Question

A wheel of moment of inertia is 1\[kg{{m}^{2}}\] is rotating at the speed of 30 rad/s. Due to friction on the axis, it comes to rest in 10 minutes. Calculate the total work done by friction.

Answer 1

Hint: We have been asked to calculate the work done by rotational method. Now, we know that work done in rotational motion is done by the torque applied to some angular displacement. But have not been given the torque or angular displacement in the question. But we also know that, on integrating the work done by torque, we get a relation between work done and moment of inertia and angular velocity. Therefore, we will be using this to calculate the work done.
Formula Used:
\[W=\int_{{{\omega }_{o}}}^{\omega }{I\omega d\omega }=\dfrac{1}{2}I\left( {{\omega }^{2}}-\omega _{o}^{2} \right)\]

Complete answer:
We know that work done in rotational motion is given by the product of torque applied and the angular displacement. In terms on equation
We can write,
\[W=\int \tau \cdot d\theta \]
Upon integrating we get,
\[W=\int_{{{\omega }_{o}}}^{\omega }{I\omega d\omega }=\dfrac{1}{2}I\left( {{\omega }_{i}}^{2}-\omega _{o}^{2} \right)\] ……………. (1)
Now, we have been given that the rotational speed is 30 rad/s which means that at last the wheel comes to rest.
Therefore,
\[{{\omega }_{i}}=30rad/s\] and \[{{\omega }_{o}}=0\]. Moment of inertia is I is given as 1\[kg{{m}^{2}}\]
After substituting the values in equation (1)
 We get,
\[W=\dfrac{1}{2}\times 1\times \left( {{30}^{2}}-0 \right)\]
\[W=450J\]
Therefore, the correct answer is 450 Joules.
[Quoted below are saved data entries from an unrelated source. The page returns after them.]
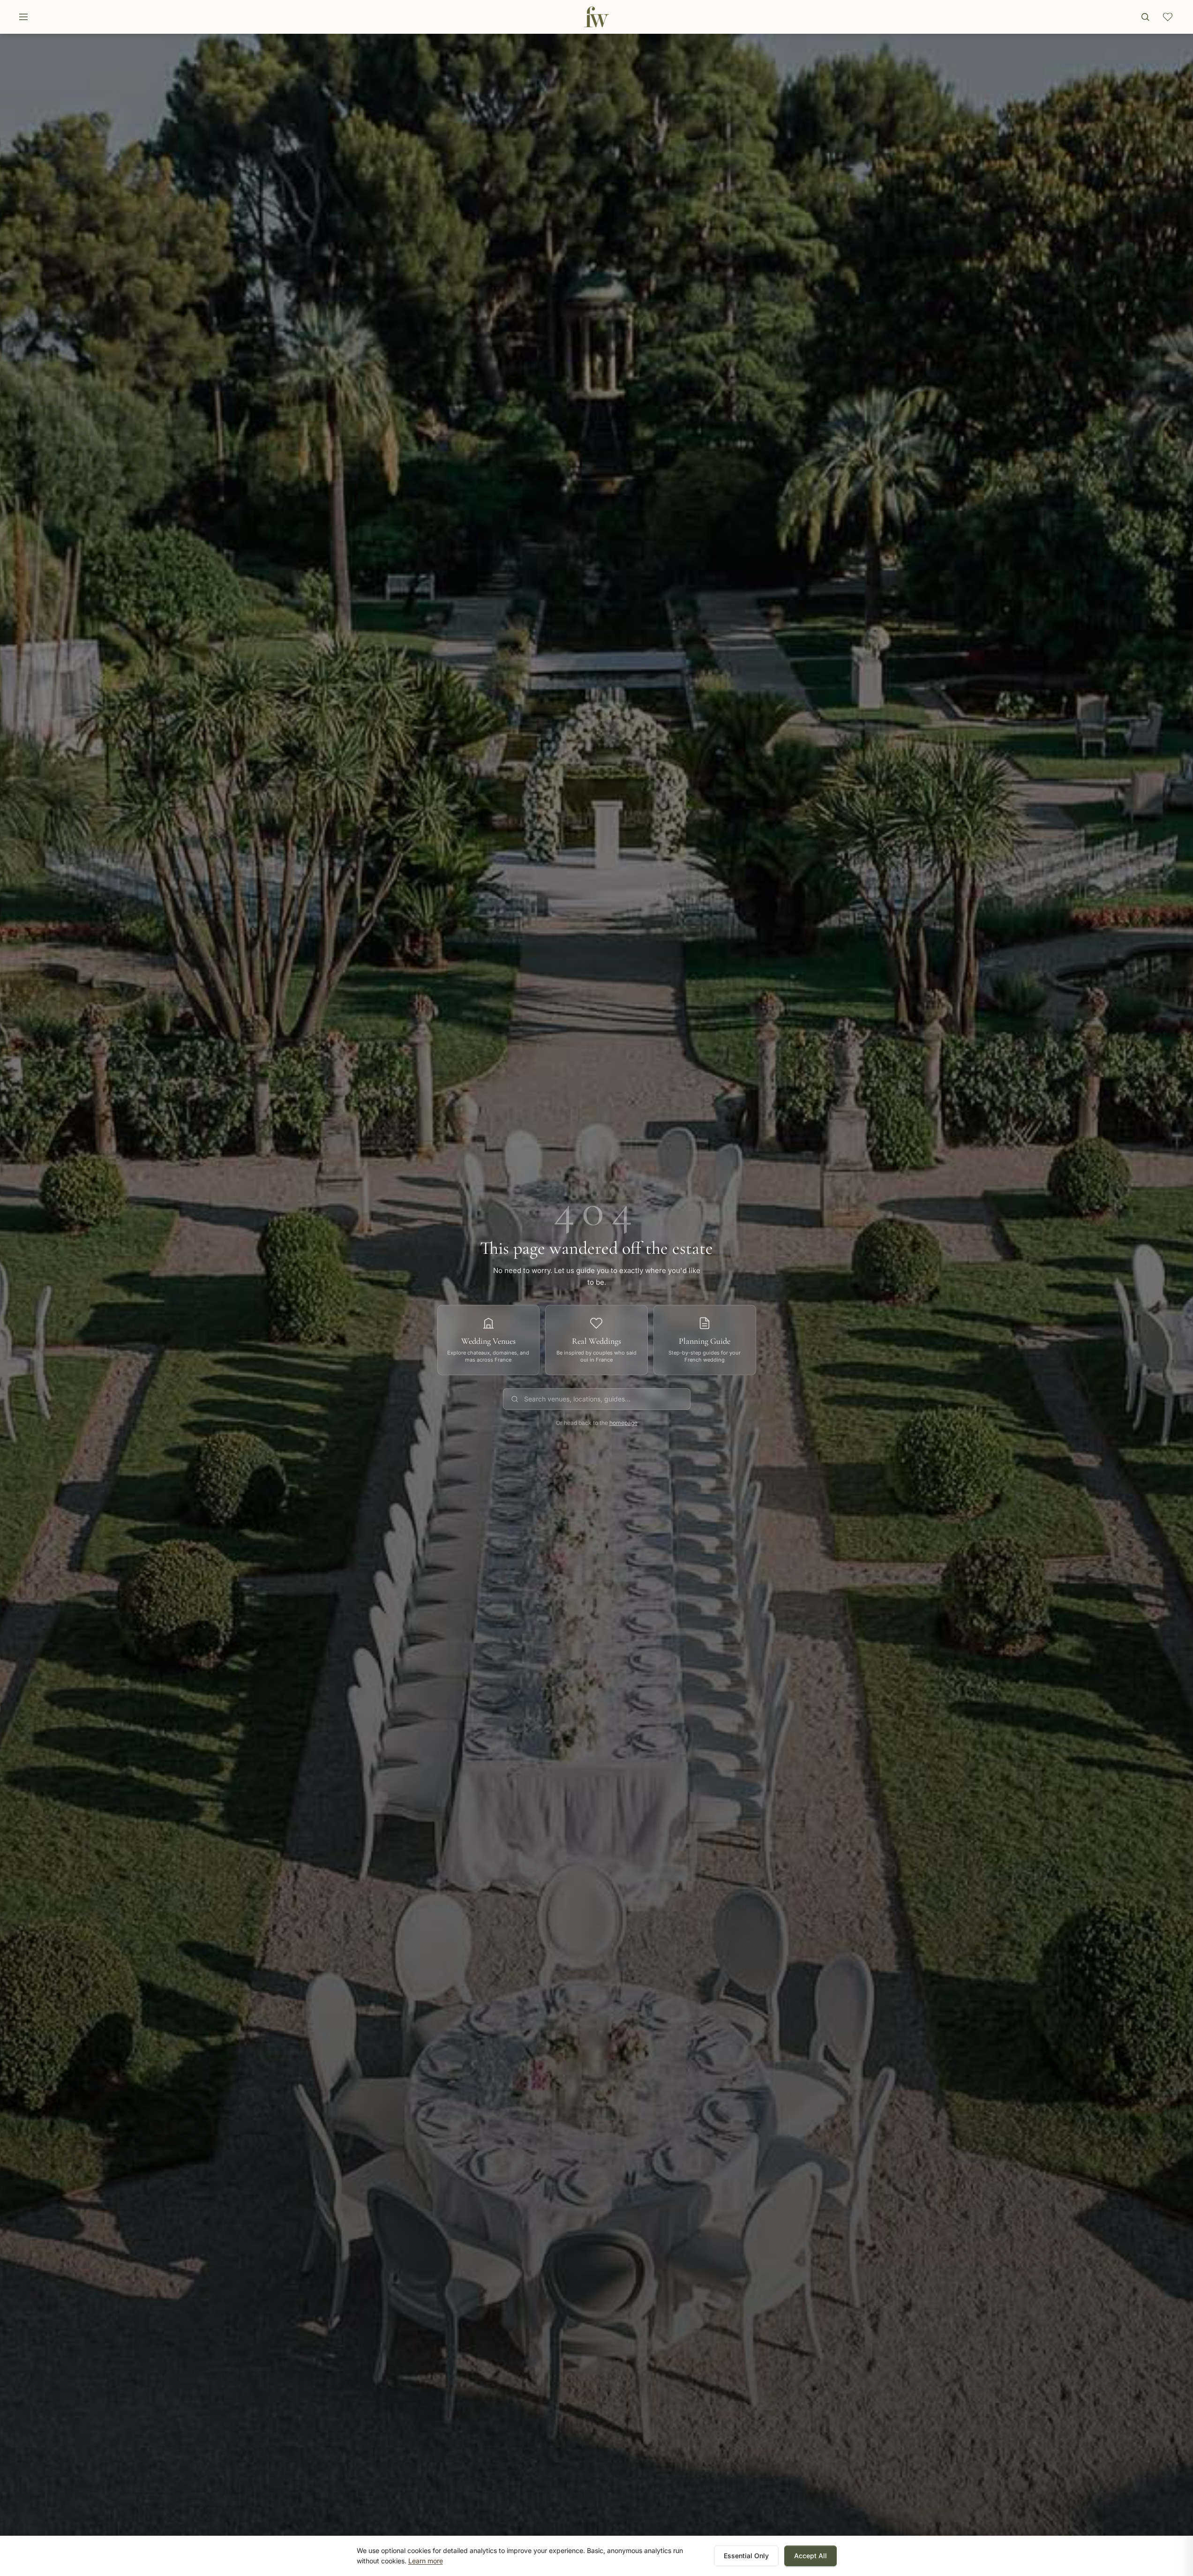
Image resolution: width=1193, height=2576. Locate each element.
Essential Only (746, 2556)
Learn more (425, 2561)
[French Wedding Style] (596, 17)
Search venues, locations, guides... (577, 1399)
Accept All (810, 2556)
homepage (623, 1422)
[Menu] (23, 17)
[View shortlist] (1167, 17)
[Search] (1145, 17)
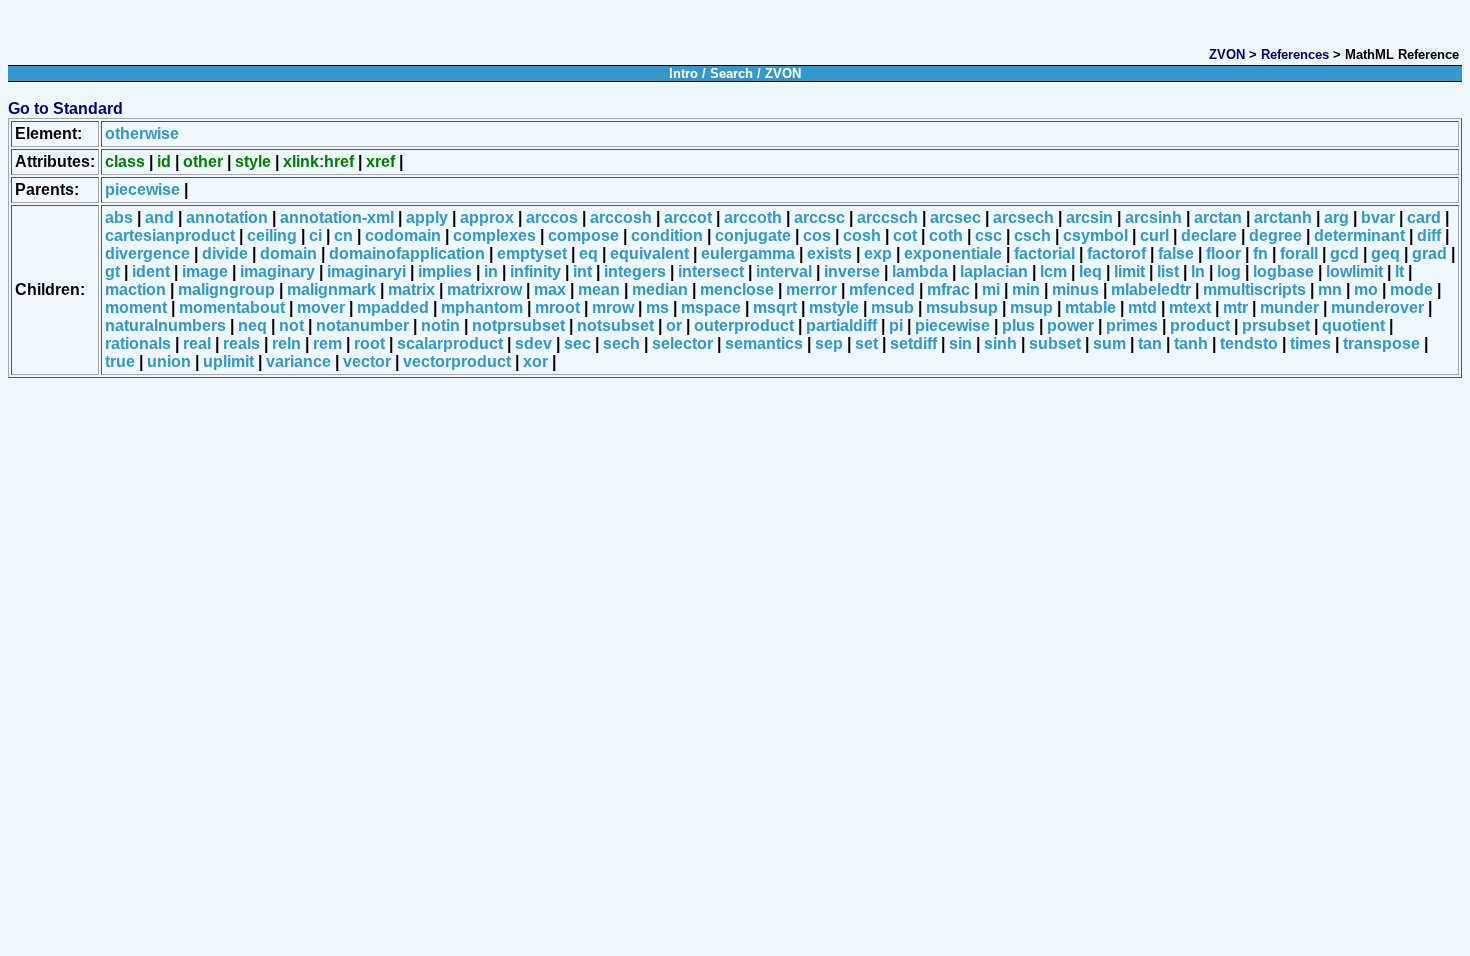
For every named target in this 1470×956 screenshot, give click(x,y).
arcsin (1089, 217)
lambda (920, 271)
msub (892, 307)
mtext (1190, 307)
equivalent (649, 253)
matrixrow (484, 289)
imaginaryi (366, 271)
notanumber (362, 325)
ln (1198, 271)
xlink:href (318, 161)
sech (621, 343)
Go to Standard (65, 108)
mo (1366, 289)
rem (327, 343)
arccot (688, 217)
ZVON (1227, 54)
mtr (1235, 307)
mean (599, 289)
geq (1385, 253)
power (1070, 325)
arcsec (955, 217)
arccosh (621, 217)
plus (1018, 325)
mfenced (882, 289)
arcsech (1023, 217)
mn (1330, 289)
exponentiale (953, 253)
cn (343, 235)
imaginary (277, 271)
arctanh (1283, 217)
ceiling (272, 235)
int (582, 271)
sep (829, 343)
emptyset (532, 253)
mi (991, 289)
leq (1090, 271)
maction (135, 289)
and (159, 217)
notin (440, 325)
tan (1150, 343)
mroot (557, 307)
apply (427, 217)
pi (896, 325)
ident (151, 271)
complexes (494, 235)
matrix (411, 289)
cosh (862, 235)
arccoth (753, 217)
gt (112, 271)
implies (445, 271)
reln (286, 343)
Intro (683, 73)
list (1168, 271)
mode (1411, 289)
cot (905, 235)
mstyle (834, 307)
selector (682, 343)
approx (487, 217)
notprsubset (518, 325)
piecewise (142, 189)
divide (225, 253)
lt (1399, 271)
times (1310, 343)
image (205, 271)
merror (811, 289)
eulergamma (748, 253)
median (660, 289)
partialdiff (841, 325)
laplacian (994, 271)
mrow (613, 307)
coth (946, 235)
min (1026, 289)
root (369, 343)
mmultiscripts (1254, 289)
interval (784, 271)
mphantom (482, 307)
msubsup (962, 307)
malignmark (331, 289)
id (164, 161)
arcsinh (1153, 217)
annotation (227, 217)
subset (1055, 343)
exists (829, 253)
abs (119, 217)
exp (878, 253)
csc (988, 235)
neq (252, 325)
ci (315, 235)
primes (1132, 325)
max (550, 289)
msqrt (775, 307)
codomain (403, 235)
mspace (711, 307)
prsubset (1276, 325)
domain (288, 253)
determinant (1359, 235)
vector (367, 361)
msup (1031, 307)
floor (1223, 253)
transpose (1381, 343)
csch (1032, 235)
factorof (1116, 253)
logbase (1283, 271)
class (125, 161)
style (253, 161)
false (1176, 253)
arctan (1218, 217)
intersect (711, 271)
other (203, 161)
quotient (1353, 325)
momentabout (232, 307)
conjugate (753, 235)
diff (1429, 235)
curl (1154, 235)
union (169, 361)
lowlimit (1354, 271)
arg (1336, 217)
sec (577, 343)
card (1424, 217)
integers (635, 271)
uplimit (228, 361)
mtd (1142, 307)
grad (1429, 253)
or (674, 325)
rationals (138, 343)
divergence (147, 253)
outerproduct (744, 325)
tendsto (1249, 343)
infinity (535, 271)
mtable (1090, 307)
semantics (764, 343)
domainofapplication (407, 253)
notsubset (615, 325)
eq (588, 253)
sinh (1000, 343)
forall (1299, 253)
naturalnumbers (165, 325)
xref (380, 161)
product (1200, 325)
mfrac (948, 289)
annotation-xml (337, 217)
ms (657, 307)
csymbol (1095, 235)
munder (1289, 307)
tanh (1191, 343)
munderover (1377, 307)
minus (1075, 289)
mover (321, 307)
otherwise (142, 133)
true (120, 361)
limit (1129, 271)
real (197, 343)
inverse (852, 271)
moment (136, 307)
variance (298, 361)
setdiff (913, 343)
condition (667, 235)
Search (731, 73)
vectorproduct (457, 361)
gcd (1344, 253)
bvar (1378, 217)
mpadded (393, 307)
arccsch (887, 217)
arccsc (819, 217)
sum (1109, 343)
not (291, 325)
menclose (737, 289)
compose (583, 235)
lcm (1053, 271)
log (1229, 271)
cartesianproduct (170, 235)
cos (817, 235)
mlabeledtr (1151, 289)
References (1295, 54)
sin (960, 343)
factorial (1044, 253)
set (866, 343)
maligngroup (226, 289)
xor (535, 361)
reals (241, 343)
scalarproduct (450, 343)
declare (1209, 235)
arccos (552, 217)
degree (1275, 235)
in (491, 271)
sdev (533, 343)
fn (1260, 253)
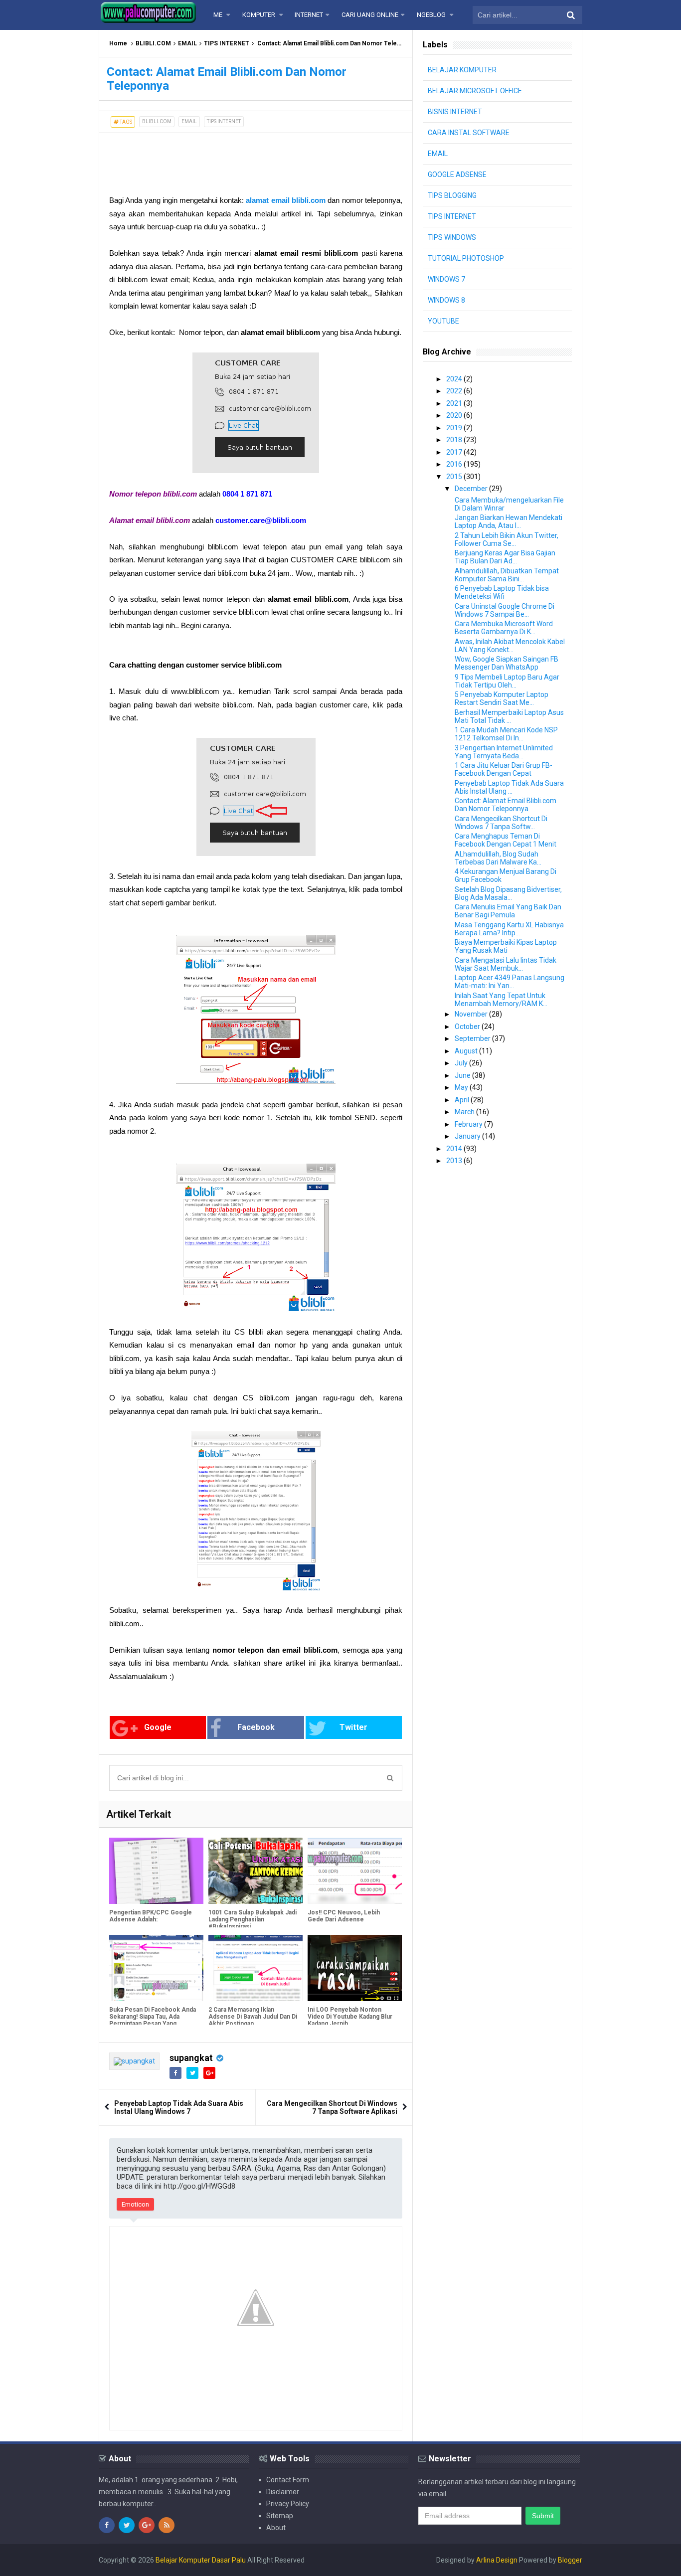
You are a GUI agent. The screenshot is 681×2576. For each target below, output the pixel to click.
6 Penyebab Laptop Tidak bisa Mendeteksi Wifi (502, 592)
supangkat (191, 2058)
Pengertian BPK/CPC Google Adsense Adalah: (150, 1916)
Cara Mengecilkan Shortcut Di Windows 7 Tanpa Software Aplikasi (332, 2107)
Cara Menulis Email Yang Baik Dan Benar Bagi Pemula (508, 911)
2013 (455, 1161)
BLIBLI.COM (153, 43)
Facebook (256, 1727)
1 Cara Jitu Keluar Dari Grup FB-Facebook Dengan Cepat (503, 769)
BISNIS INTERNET (455, 112)
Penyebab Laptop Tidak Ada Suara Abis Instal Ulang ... (509, 787)
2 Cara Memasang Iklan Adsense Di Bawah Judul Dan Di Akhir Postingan (252, 2016)
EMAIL (187, 43)
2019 (455, 428)
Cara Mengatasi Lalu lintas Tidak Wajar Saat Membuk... (505, 964)
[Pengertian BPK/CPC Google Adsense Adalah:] (156, 1870)
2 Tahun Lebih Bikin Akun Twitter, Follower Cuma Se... (506, 539)
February (469, 1124)
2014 (455, 1149)
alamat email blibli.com (286, 200)
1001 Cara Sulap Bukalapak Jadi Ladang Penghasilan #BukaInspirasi (252, 1919)
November (472, 1014)
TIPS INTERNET (226, 43)
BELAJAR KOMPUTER (462, 70)
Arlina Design (496, 2560)
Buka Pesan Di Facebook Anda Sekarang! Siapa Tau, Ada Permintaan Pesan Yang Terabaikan (152, 2020)
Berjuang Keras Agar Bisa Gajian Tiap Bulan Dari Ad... (505, 557)
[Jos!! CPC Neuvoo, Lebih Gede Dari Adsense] (355, 1870)
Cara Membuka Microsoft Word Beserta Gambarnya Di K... (504, 628)
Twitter (353, 1727)
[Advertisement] (179, 158)
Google (157, 1727)
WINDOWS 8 (446, 300)
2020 (455, 415)
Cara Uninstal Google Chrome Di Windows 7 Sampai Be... (504, 610)
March (465, 1112)
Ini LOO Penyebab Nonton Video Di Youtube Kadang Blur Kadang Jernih (350, 2016)
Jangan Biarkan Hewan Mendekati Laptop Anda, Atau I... (508, 521)
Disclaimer (282, 2492)
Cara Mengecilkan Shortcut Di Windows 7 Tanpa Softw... (501, 823)
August (467, 1051)
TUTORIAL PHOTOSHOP (466, 258)
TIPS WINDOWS (452, 237)
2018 (455, 440)
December (472, 489)
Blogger (570, 2560)
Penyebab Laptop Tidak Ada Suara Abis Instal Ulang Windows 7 (178, 2107)
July (462, 1063)
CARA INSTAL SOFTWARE (469, 133)
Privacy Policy (287, 2504)
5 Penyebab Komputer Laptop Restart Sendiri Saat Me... (501, 698)
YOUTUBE (443, 321)
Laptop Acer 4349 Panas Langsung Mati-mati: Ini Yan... (509, 982)
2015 (455, 477)
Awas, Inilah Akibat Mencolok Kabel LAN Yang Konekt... (510, 646)
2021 (455, 403)
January (468, 1136)
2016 (455, 464)
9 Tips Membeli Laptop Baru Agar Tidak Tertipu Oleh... (507, 681)
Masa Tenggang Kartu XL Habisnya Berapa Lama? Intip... (509, 929)
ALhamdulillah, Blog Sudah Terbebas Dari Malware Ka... (498, 858)
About (276, 2528)
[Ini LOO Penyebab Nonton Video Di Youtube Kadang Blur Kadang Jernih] (355, 1968)
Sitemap (279, 2516)
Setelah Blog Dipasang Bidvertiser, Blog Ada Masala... (508, 893)
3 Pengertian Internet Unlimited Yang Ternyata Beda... (504, 752)
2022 (455, 391)
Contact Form (287, 2480)
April (463, 1100)
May (462, 1087)
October (468, 1026)
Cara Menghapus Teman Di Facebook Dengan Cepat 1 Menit (505, 840)
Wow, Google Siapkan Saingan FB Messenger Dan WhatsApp (506, 663)
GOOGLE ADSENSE (457, 174)
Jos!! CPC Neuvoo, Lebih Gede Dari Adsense (344, 1916)
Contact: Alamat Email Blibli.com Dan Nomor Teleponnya (505, 805)
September (473, 1038)
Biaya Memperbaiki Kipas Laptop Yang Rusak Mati (506, 946)
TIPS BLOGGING (452, 195)
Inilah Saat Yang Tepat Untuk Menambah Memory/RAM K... (501, 1000)
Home (118, 43)
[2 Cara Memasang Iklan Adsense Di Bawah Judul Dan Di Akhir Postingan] (255, 1968)
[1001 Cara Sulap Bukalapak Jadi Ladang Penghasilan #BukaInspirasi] (255, 1870)
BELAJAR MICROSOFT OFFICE (475, 91)
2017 (455, 452)
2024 (455, 379)
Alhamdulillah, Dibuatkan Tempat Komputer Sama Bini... (507, 575)
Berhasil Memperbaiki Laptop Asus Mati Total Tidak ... (509, 716)
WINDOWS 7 (446, 279)
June (463, 1075)
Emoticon (135, 2204)
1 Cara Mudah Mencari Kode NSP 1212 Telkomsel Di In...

Note: We can also solve the above question by using the work – kinetic theorem for rotational motion. This theorem states that the amount of work done by the rotating torque on a body under pure rotation or fixed axis equals the change in rotational kinetic energy. We know that change in rotational kinetic energy is given by,
\[W=\Delta K.E=\dfrac{1}{2}I\left( {{\omega }_{i}}^{2}-\omega _{o}^{2} \right)\]